Strong demand in Europe and China drove most of those sales. While EV traction is gaining in the U.S.—rising by 5.8% of all new car sales in 2022 from 3.2% the year before—the United States consumer still lags those in the rest of the world for EV adoption.
Tesla is the No. 1 EV manufacturer in the world by sales, including the U.S., where Ford is No. 2 and Hyundai Motor and its affiliate Kia is No. 3, according to data from LMC Automotive and EV-Volumes.com.
General Motors Co., Volkswagen and Nissan Motor’s electric vehicle market share in the U.S., meanwhile, slid.
Tipping Point in Sight
“Last year, every fourth vehicle we sold in China was a plug-in, and this year it will be every third auto,” Ralf Brandstatter, head of VW’s China business told reporters Friday. “We haven’t reached the tipping point yet, but we’re expecting to get there between 2025 and 2030.”
Bayerische Motoren Werke AG reported a 5% decline in total new car sales, but its EV sales doubled.

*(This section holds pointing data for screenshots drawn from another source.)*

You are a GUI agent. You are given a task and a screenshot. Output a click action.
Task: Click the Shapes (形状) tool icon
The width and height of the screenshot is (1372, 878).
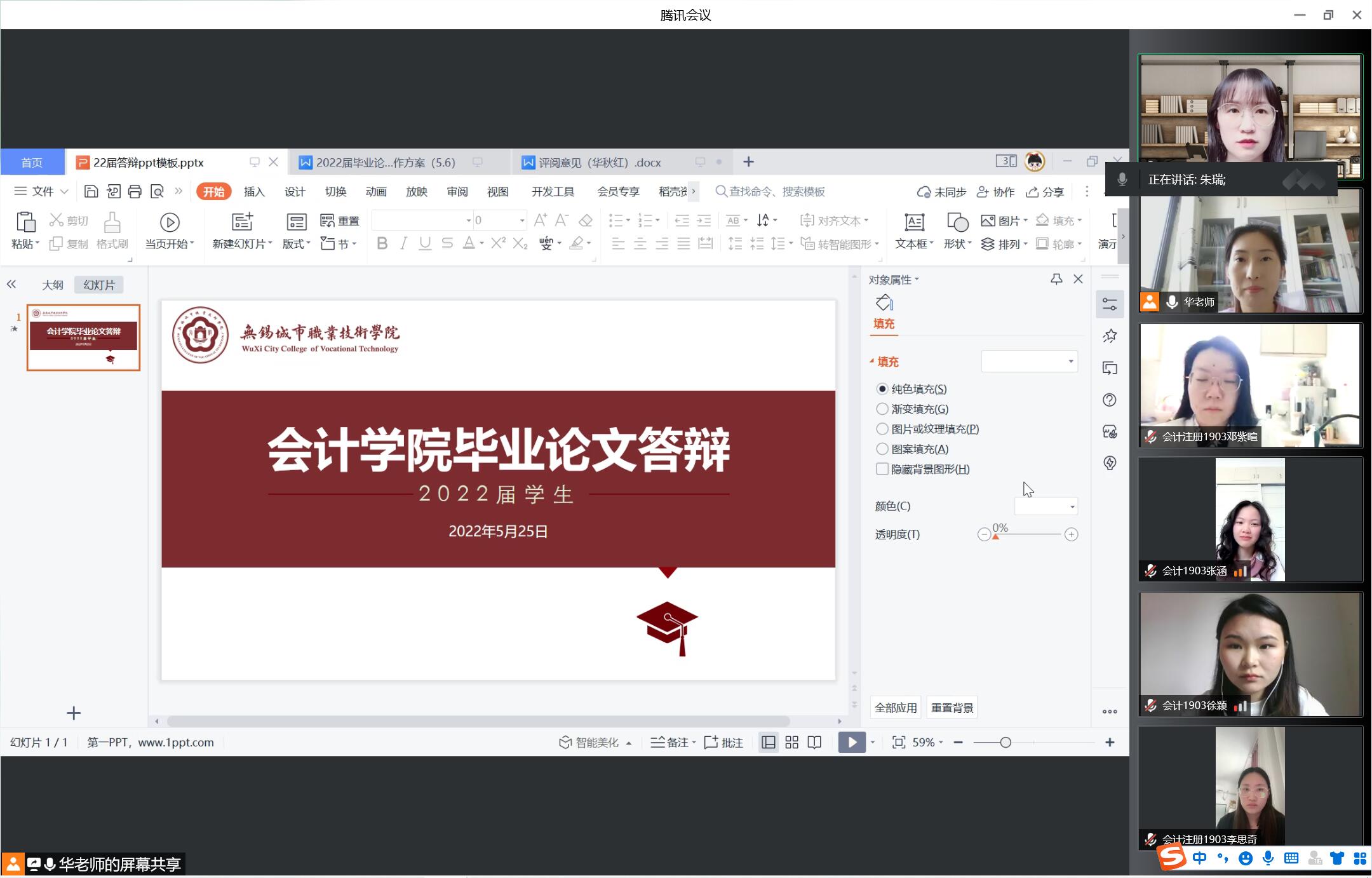click(957, 222)
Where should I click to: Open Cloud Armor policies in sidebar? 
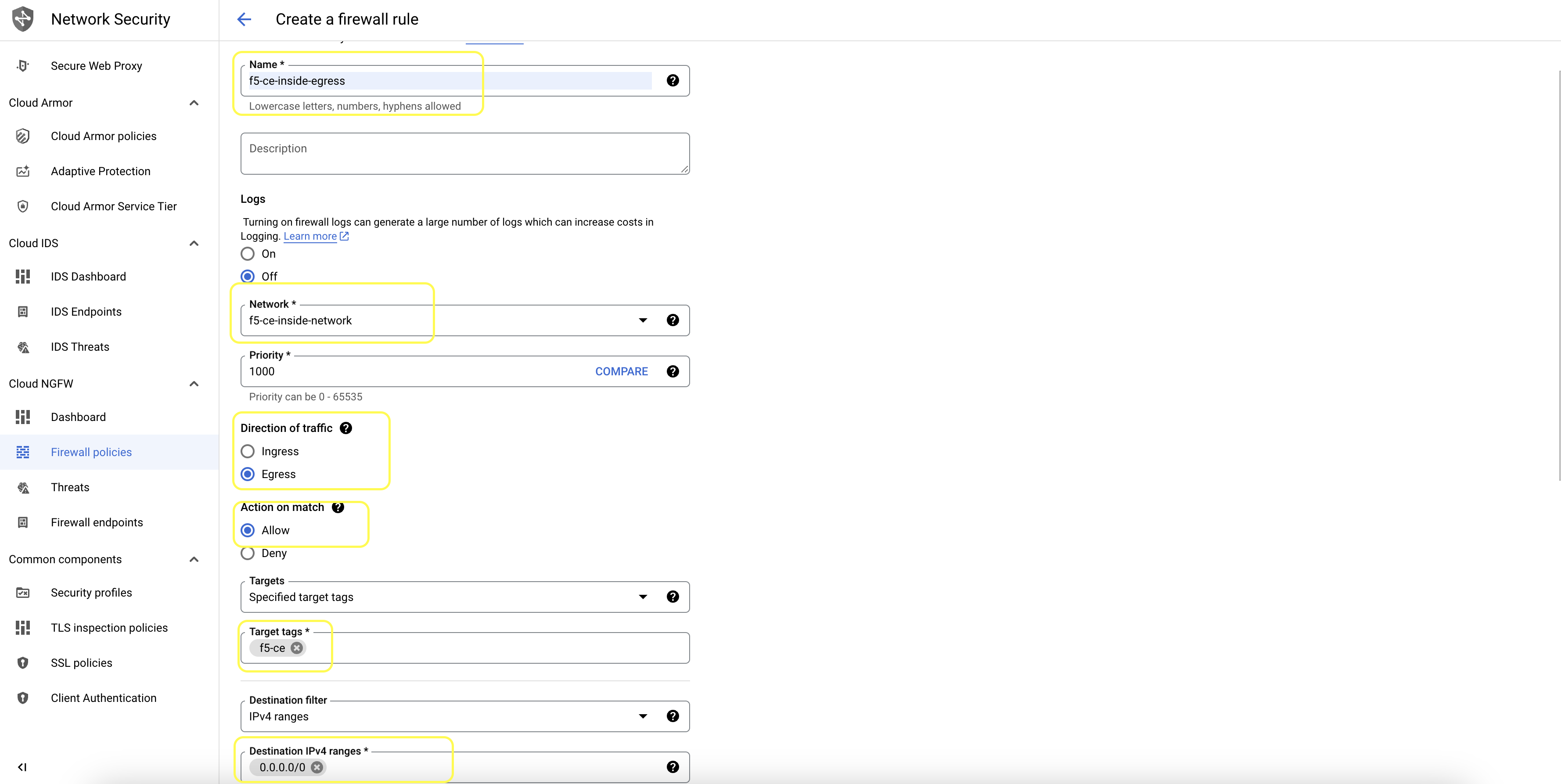click(x=103, y=137)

“We are confident that we can repeat this success next year, because we have a continued, high-order backlog for fully electric models,” said BMW sales chief Pieter Nota earlier this month.
New car sales declined 8% in the U.S. last year, and 7% in Europe. That was offset by a 4% growth in new car sales in China, netting worldwide new car sales of 1%, or 80.6 million vehicles, in 2022.
Analysts warn that EV sales growth will be hard to beat in 2023 as the economy weighs on consumers, and EV cash rebates wane or are scrapped. In addition, electricity prices are rising in the EU.
“Demand is likely to weaken in the coming year,” says Peter Russ, an Ernst & Young automotive analyst. “The weak economy will cause retail and business consumers to be more reluctant, and it is possible that supply will outpace demand, and we will begin to see discounts again.”